それをきっかけにマジックにはまって、グランプリ・東京(1997年開催)で認定ジャッジになり、国内外でのグランプリをはじめとし、プレリリース、地区予選、日本選手権、当時の大陸選手権までジャッジをやり、2000年にアメリカに引っ越してウィザーズに日本イベント担当として入社しました。そのあと2003~2006年には日本に戻ってウィザーズの東京支社設立のお手伝いをしてから、今度はアメリカに帰って日本イベント担当からグランプリ(現在ではマジックフェスト)のマネージャーを務めることになりました。国内のグランプリ会場によくいらっしゃる方なら、私を見かけたことがあるかもしれません。

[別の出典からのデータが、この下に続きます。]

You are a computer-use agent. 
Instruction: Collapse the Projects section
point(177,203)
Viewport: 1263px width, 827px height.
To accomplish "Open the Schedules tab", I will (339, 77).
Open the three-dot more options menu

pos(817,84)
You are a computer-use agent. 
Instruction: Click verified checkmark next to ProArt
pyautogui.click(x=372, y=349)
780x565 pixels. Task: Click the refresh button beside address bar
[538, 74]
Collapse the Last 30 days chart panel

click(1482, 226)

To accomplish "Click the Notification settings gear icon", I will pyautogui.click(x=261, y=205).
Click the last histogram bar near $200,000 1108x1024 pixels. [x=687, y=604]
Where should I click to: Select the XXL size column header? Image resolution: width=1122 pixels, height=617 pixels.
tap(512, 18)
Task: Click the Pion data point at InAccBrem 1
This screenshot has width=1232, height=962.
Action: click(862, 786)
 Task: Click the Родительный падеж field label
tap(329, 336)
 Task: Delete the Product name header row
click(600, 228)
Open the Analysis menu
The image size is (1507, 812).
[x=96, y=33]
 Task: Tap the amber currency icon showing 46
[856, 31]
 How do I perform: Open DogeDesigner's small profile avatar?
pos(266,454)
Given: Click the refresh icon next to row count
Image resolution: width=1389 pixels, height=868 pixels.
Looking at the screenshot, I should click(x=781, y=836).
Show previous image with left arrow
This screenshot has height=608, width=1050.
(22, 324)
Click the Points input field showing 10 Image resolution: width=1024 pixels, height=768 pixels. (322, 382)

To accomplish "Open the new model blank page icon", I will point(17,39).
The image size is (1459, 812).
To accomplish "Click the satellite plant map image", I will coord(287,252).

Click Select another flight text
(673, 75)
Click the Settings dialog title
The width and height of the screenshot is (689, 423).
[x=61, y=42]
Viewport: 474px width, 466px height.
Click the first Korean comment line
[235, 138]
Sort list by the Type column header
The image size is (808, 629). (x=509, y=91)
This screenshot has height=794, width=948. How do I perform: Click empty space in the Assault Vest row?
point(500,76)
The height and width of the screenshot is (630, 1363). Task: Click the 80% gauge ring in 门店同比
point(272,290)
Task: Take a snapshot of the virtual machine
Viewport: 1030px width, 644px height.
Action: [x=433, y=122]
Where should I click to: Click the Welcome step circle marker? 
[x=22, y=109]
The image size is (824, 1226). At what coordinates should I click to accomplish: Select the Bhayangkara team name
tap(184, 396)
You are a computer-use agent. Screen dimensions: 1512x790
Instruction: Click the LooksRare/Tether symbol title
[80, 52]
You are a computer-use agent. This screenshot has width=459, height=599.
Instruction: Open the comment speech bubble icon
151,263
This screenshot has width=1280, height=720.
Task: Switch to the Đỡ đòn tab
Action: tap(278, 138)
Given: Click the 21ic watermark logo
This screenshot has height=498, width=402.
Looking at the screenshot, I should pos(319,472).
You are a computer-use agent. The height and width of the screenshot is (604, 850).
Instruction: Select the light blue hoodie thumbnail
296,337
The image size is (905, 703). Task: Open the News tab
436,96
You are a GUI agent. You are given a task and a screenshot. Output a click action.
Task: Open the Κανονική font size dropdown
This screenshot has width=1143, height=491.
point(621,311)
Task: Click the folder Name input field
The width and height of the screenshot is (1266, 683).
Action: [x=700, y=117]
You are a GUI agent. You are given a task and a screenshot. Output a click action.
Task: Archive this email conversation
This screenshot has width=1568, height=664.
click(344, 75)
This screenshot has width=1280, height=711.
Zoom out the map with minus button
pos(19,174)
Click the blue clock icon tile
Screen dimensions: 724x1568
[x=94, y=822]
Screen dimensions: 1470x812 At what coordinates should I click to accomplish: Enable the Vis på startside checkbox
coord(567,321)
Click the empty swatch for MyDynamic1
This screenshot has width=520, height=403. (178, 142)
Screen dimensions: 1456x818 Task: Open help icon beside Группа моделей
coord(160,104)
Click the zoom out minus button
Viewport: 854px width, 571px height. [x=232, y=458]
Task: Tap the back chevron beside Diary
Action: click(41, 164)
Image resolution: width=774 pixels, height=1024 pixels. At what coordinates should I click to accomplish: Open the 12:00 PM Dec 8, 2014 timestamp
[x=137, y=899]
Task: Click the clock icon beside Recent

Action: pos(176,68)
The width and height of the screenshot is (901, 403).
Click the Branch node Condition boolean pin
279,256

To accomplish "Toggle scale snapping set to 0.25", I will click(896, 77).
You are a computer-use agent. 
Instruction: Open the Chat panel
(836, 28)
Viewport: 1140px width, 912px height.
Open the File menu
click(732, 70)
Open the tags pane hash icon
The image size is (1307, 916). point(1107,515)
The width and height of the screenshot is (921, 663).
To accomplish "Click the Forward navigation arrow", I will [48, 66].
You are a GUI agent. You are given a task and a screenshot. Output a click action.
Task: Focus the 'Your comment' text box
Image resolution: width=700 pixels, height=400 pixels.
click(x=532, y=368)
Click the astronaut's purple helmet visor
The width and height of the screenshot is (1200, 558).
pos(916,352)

ウィザーズにいる間、統率者を含めいくつかのエキスパンションの開発やプレイテストにも関わりました。去年の秋ウィザーズを離れましたが、引き続きマジックに埋没する日々が続いています。
「統率者」という遊び方を初めて知ったのは、2004年に日本で行われたプロツアー(神戸)だったと思います。そのころ、統率者はジャッジの間で流行っていて、国際大会があるたびに皆がデッキを持って遊ぶようになっていました。
ある日大会が終わった後、本戦のところでワイワイと楽しそうにしているジャッジとウィザーズ社員がいて、近くまで行ってみると、マジックをプレイしてはいるけれど、見たことのないようなマジックだったのです。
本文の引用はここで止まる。